• **Information supplied**:
------------------------------------------------------------

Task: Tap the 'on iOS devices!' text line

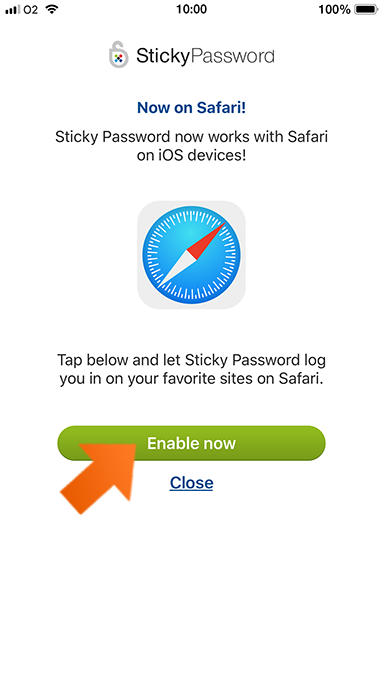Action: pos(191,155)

------------------------------------------------------------

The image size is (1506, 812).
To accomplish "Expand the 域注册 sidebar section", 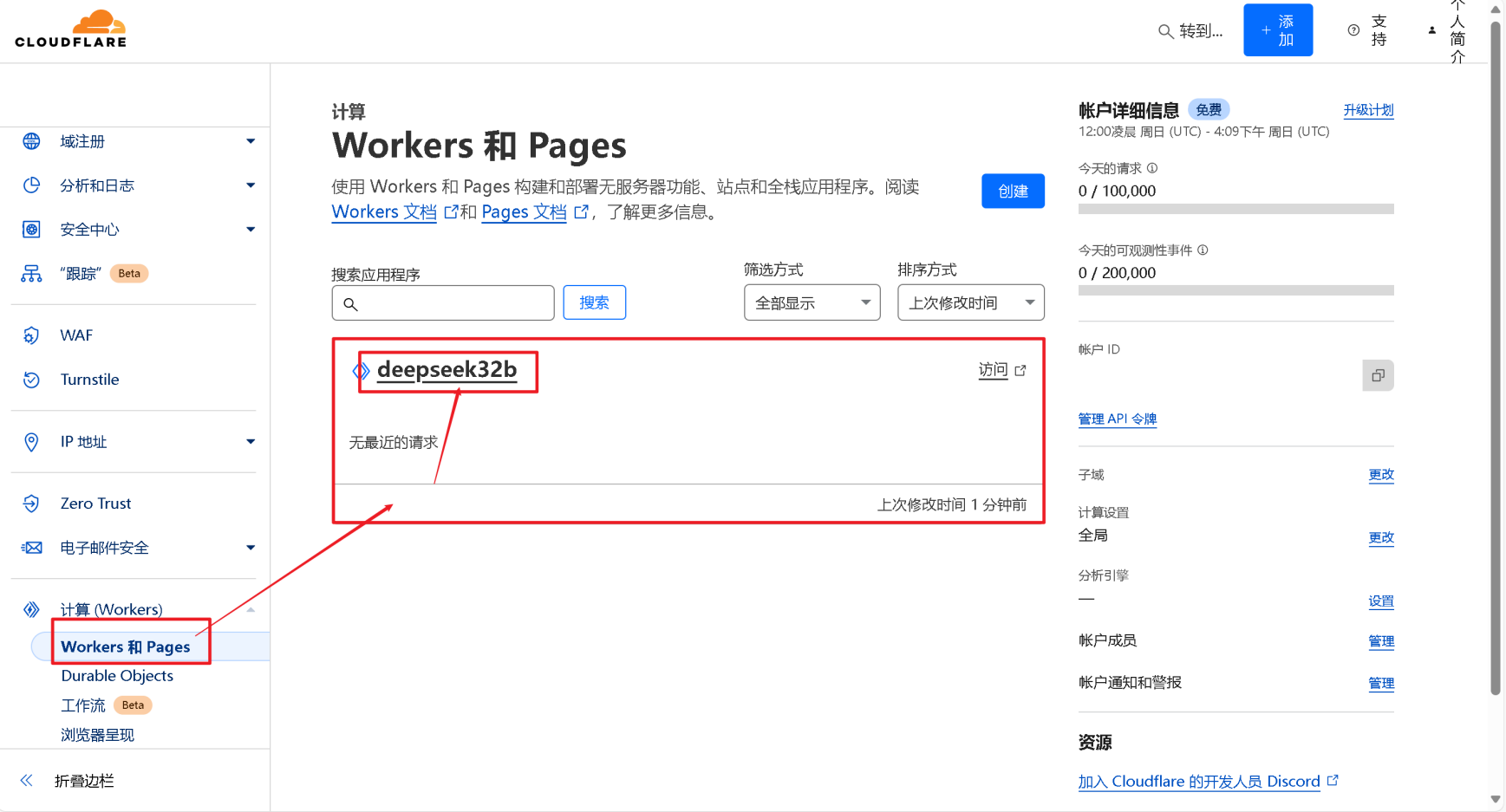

------------------------------------------------------------

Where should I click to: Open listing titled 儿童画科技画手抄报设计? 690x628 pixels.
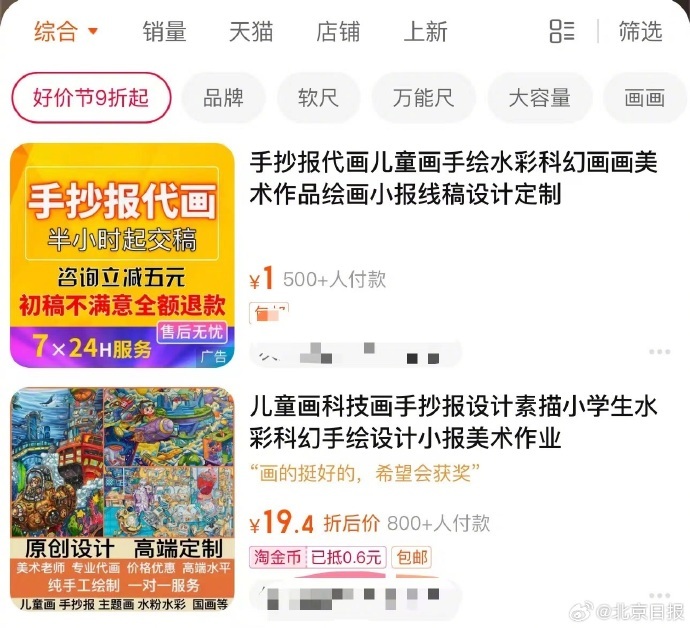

------------------------------------------------------------

• **Work instructions**: Starting at the line above that has "The image size is (1506, 812)." and ending at the line that has "the 域注册 sidebar", copy each line exactly, leaving the pictures out and adding nothing.

• **Problem solution**:
The image size is (1506, 812).
To accomplish "Expand the 域注册 sidebar section", 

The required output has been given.